(Beginning of Dataset records)

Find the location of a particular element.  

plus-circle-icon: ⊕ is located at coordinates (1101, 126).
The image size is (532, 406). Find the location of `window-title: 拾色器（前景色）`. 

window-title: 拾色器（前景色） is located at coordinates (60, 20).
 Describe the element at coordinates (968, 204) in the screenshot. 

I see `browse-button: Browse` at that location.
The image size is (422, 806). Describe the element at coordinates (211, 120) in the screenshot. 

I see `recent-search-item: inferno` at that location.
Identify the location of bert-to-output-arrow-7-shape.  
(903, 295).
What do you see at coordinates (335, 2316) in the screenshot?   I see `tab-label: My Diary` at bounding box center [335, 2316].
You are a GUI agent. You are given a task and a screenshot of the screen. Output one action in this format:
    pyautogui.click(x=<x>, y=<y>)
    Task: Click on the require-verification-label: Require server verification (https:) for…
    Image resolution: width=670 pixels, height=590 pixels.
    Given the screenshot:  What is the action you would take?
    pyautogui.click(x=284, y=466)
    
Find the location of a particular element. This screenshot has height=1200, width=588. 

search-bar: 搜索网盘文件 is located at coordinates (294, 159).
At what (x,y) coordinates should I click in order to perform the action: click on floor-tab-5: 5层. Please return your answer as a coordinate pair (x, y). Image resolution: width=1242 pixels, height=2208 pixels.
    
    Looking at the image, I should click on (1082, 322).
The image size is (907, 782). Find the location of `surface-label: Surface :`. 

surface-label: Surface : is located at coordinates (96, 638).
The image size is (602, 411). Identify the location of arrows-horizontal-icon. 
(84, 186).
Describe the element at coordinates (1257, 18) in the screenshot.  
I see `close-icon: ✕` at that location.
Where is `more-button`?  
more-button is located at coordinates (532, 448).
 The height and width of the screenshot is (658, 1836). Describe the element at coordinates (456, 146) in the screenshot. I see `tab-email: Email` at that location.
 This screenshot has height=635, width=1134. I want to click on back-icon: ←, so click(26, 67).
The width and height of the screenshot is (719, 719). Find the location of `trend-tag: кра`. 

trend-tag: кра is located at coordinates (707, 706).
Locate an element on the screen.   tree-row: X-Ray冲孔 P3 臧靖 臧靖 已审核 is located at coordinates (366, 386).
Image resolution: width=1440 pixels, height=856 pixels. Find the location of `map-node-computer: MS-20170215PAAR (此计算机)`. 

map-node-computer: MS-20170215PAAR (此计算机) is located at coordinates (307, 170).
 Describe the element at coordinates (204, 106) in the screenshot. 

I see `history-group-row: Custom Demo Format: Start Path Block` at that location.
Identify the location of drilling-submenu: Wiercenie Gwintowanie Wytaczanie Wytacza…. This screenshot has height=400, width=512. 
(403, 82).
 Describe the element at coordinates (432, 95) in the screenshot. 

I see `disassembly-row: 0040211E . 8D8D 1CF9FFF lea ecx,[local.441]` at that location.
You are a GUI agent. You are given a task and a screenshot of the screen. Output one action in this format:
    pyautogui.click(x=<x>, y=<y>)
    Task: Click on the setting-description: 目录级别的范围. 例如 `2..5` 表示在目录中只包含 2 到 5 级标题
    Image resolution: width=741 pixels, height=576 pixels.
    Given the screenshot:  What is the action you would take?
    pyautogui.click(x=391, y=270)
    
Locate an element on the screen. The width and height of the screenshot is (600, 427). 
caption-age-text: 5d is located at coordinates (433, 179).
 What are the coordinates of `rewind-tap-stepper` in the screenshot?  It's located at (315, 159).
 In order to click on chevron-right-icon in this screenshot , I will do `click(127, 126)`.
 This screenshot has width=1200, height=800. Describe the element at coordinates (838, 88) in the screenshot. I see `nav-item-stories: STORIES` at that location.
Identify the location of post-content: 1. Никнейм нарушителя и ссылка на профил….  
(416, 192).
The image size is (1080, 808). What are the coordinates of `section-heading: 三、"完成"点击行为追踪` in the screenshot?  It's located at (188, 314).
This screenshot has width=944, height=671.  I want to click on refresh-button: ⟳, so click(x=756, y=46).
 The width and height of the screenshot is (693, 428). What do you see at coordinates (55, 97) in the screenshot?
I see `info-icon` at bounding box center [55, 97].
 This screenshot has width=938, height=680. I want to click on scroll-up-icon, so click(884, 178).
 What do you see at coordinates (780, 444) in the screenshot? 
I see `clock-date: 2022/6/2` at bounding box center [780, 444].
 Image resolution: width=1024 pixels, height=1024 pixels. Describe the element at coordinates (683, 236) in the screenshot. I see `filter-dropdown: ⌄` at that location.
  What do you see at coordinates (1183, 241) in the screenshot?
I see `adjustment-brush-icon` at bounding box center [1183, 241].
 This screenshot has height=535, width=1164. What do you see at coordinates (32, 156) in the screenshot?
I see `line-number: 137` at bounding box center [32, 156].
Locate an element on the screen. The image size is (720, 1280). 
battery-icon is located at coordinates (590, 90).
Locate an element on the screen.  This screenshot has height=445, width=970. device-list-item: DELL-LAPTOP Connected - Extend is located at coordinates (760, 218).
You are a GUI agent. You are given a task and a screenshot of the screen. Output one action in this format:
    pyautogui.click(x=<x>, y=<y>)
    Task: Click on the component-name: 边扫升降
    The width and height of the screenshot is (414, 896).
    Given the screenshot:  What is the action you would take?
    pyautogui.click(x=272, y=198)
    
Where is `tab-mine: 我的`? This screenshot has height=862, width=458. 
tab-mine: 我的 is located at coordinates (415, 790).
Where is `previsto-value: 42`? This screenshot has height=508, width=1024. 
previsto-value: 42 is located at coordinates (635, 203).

(End of Dataset records)

■ Job ■
Retype every line of the material above without any changes.

■ Exercise output ■
Find the location of a particular element.  

plus-circle-icon: ⊕ is located at coordinates (1101, 126).
The image size is (532, 406). Find the location of `window-title: 拾色器（前景色）`. 

window-title: 拾色器（前景色） is located at coordinates (60, 20).
 Describe the element at coordinates (968, 204) in the screenshot. 

I see `browse-button: Browse` at that location.
The image size is (422, 806). Describe the element at coordinates (211, 120) in the screenshot. 

I see `recent-search-item: inferno` at that location.
Identify the location of bert-to-output-arrow-7-shape.  
(903, 295).
What do you see at coordinates (335, 2316) in the screenshot?   I see `tab-label: My Diary` at bounding box center [335, 2316].
You are a GUI agent. You are given a task and a screenshot of the screen. Output one action in this format:
    pyautogui.click(x=<x>, y=<y>)
    Task: Click on the require-verification-label: Require server verification (https:) for…
    Image resolution: width=670 pixels, height=590 pixels.
    Given the screenshot:  What is the action you would take?
    pyautogui.click(x=284, y=466)
    
Find the location of a particular element. This screenshot has height=1200, width=588. 

search-bar: 搜索网盘文件 is located at coordinates (294, 159).
At what (x,y) coordinates should I click in order to perform the action: click on floor-tab-5: 5层. Please return your answer as a coordinate pair (x, y). Image resolution: width=1242 pixels, height=2208 pixels.
    
    Looking at the image, I should click on (1082, 322).
The image size is (907, 782). Find the location of `surface-label: Surface :`. 

surface-label: Surface : is located at coordinates (96, 638).
The image size is (602, 411). Identify the location of arrows-horizontal-icon. 
(84, 186).
Describe the element at coordinates (1257, 18) in the screenshot.  
I see `close-icon: ✕` at that location.
Where is `more-button`?  
more-button is located at coordinates (532, 448).
 The height and width of the screenshot is (658, 1836). Describe the element at coordinates (456, 146) in the screenshot. I see `tab-email: Email` at that location.
 This screenshot has height=635, width=1134. I want to click on back-icon: ←, so click(26, 67).
The width and height of the screenshot is (719, 719). Find the location of `trend-tag: кра`. 

trend-tag: кра is located at coordinates (707, 706).
Locate an element on the screen.   tree-row: X-Ray冲孔 P3 臧靖 臧靖 已审核 is located at coordinates (366, 386).
Image resolution: width=1440 pixels, height=856 pixels. Find the location of `map-node-computer: MS-20170215PAAR (此计算机)`. 

map-node-computer: MS-20170215PAAR (此计算机) is located at coordinates (307, 170).
 Describe the element at coordinates (204, 106) in the screenshot. 

I see `history-group-row: Custom Demo Format: Start Path Block` at that location.
Identify the location of drilling-submenu: Wiercenie Gwintowanie Wytaczanie Wytacza…. This screenshot has height=400, width=512. 
(403, 82).
 Describe the element at coordinates (432, 95) in the screenshot. 

I see `disassembly-row: 0040211E . 8D8D 1CF9FFF lea ecx,[local.441]` at that location.
You are a GUI agent. You are given a task and a screenshot of the screen. Output one action in this format:
    pyautogui.click(x=<x>, y=<y>)
    Task: Click on the setting-description: 目录级别的范围. 例如 `2..5` 表示在目录中只包含 2 到 5 级标题
    Image resolution: width=741 pixels, height=576 pixels.
    Given the screenshot:  What is the action you would take?
    pyautogui.click(x=391, y=270)
    
Locate an element on the screen. The width and height of the screenshot is (600, 427). 
caption-age-text: 5d is located at coordinates (433, 179).
 What are the coordinates of `rewind-tap-stepper` in the screenshot?  It's located at (315, 159).
 In order to click on chevron-right-icon in this screenshot , I will do `click(127, 126)`.
 This screenshot has width=1200, height=800. Describe the element at coordinates (838, 88) in the screenshot. I see `nav-item-stories: STORIES` at that location.
Identify the location of post-content: 1. Никнейм нарушителя и ссылка на профил….  
(416, 192).
The image size is (1080, 808). What are the coordinates of `section-heading: 三、"完成"点击行为追踪` in the screenshot?  It's located at (188, 314).
This screenshot has width=944, height=671.  I want to click on refresh-button: ⟳, so click(x=756, y=46).
 The width and height of the screenshot is (693, 428). What do you see at coordinates (55, 97) in the screenshot?
I see `info-icon` at bounding box center [55, 97].
 This screenshot has width=938, height=680. I want to click on scroll-up-icon, so click(884, 178).
 What do you see at coordinates (780, 444) in the screenshot? 
I see `clock-date: 2022/6/2` at bounding box center [780, 444].
 Image resolution: width=1024 pixels, height=1024 pixels. Describe the element at coordinates (683, 236) in the screenshot. I see `filter-dropdown: ⌄` at that location.
  What do you see at coordinates (1183, 241) in the screenshot?
I see `adjustment-brush-icon` at bounding box center [1183, 241].
 This screenshot has height=535, width=1164. What do you see at coordinates (32, 156) in the screenshot?
I see `line-number: 137` at bounding box center [32, 156].
Locate an element on the screen. The image size is (720, 1280). 
battery-icon is located at coordinates (590, 90).
Locate an element on the screen.  This screenshot has height=445, width=970. device-list-item: DELL-LAPTOP Connected - Extend is located at coordinates (760, 218).
You are a GUI agent. You are given a task and a screenshot of the screen. Output one action in this format:
    pyautogui.click(x=<x>, y=<y>)
    Task: Click on the component-name: 边扫升降
    The width and height of the screenshot is (414, 896).
    Given the screenshot:  What is the action you would take?
    pyautogui.click(x=272, y=198)
    
Where is `tab-mine: 我的`? This screenshot has height=862, width=458. 
tab-mine: 我的 is located at coordinates (415, 790).
Where is `previsto-value: 42`? This screenshot has height=508, width=1024. 
previsto-value: 42 is located at coordinates (635, 203).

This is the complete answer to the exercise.